ABOUT THIS EXERCISE: Write out every line of the material as it stands, apart from the pictures.

RECORDS TO USE:
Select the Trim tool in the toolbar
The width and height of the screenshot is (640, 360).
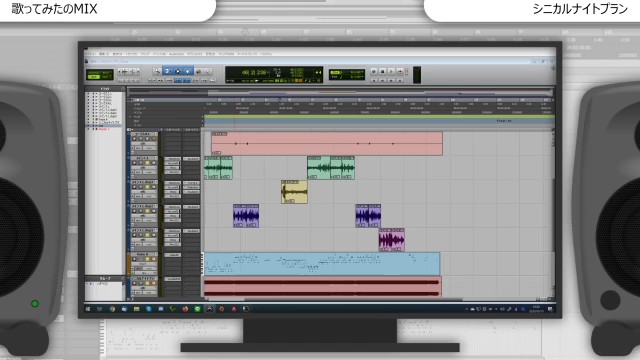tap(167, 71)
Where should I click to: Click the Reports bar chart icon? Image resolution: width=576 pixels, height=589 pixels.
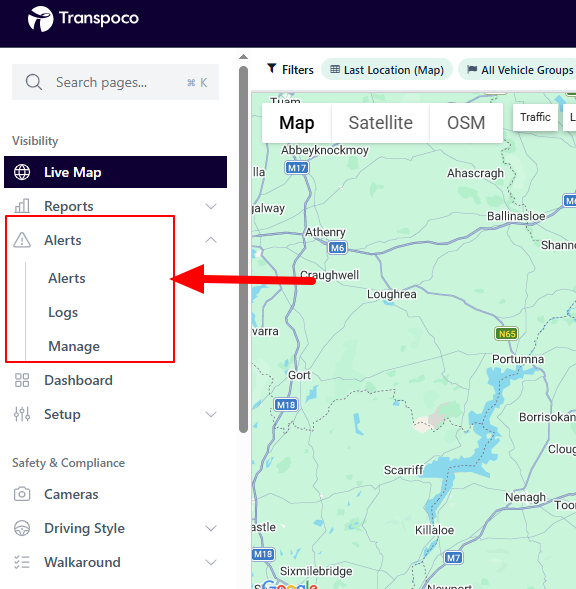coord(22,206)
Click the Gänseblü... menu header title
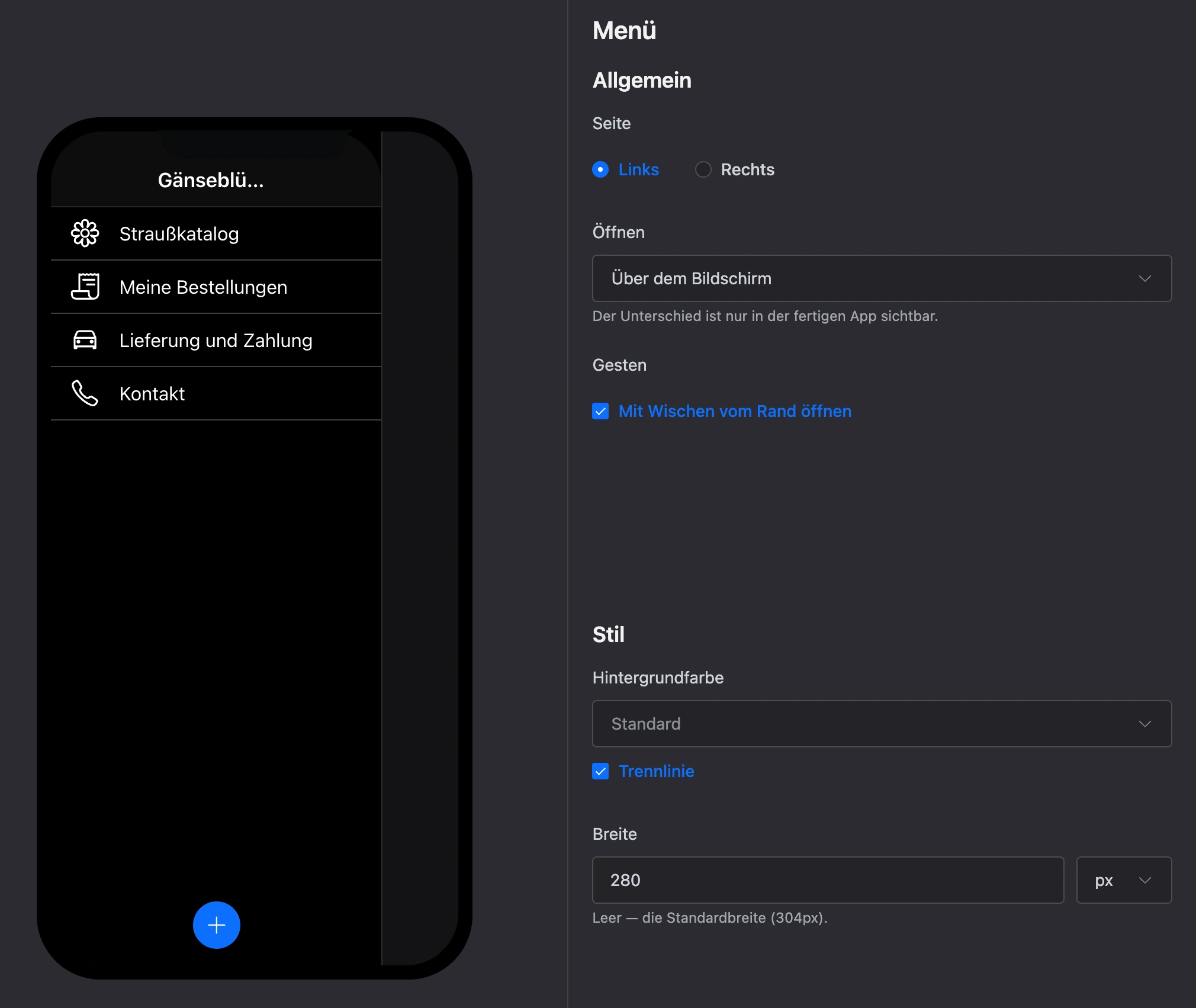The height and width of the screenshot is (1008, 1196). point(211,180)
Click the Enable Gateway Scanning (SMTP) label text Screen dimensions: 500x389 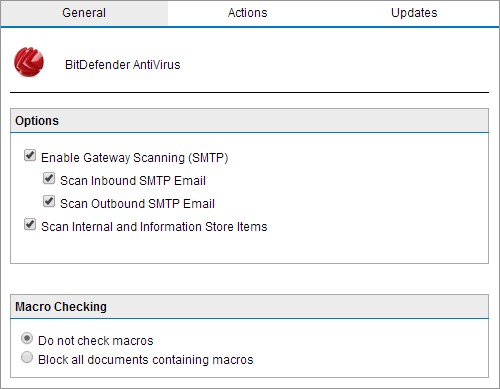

ANSWER TO THE PROBLEM:
Select the Trim tool in the toolbar
The width and height of the screenshot is (640, 360).
tap(167, 71)
Where should I click to: Click the Reports bar chart icon? Image resolution: width=576 pixels, height=589 pixels.
coord(22,206)
Click the Gänseblü... menu header title
The height and width of the screenshot is (1008, 1196). point(211,180)
Click the Enable Gateway Scanning (SMTP) label text Screen dimensions: 500x389 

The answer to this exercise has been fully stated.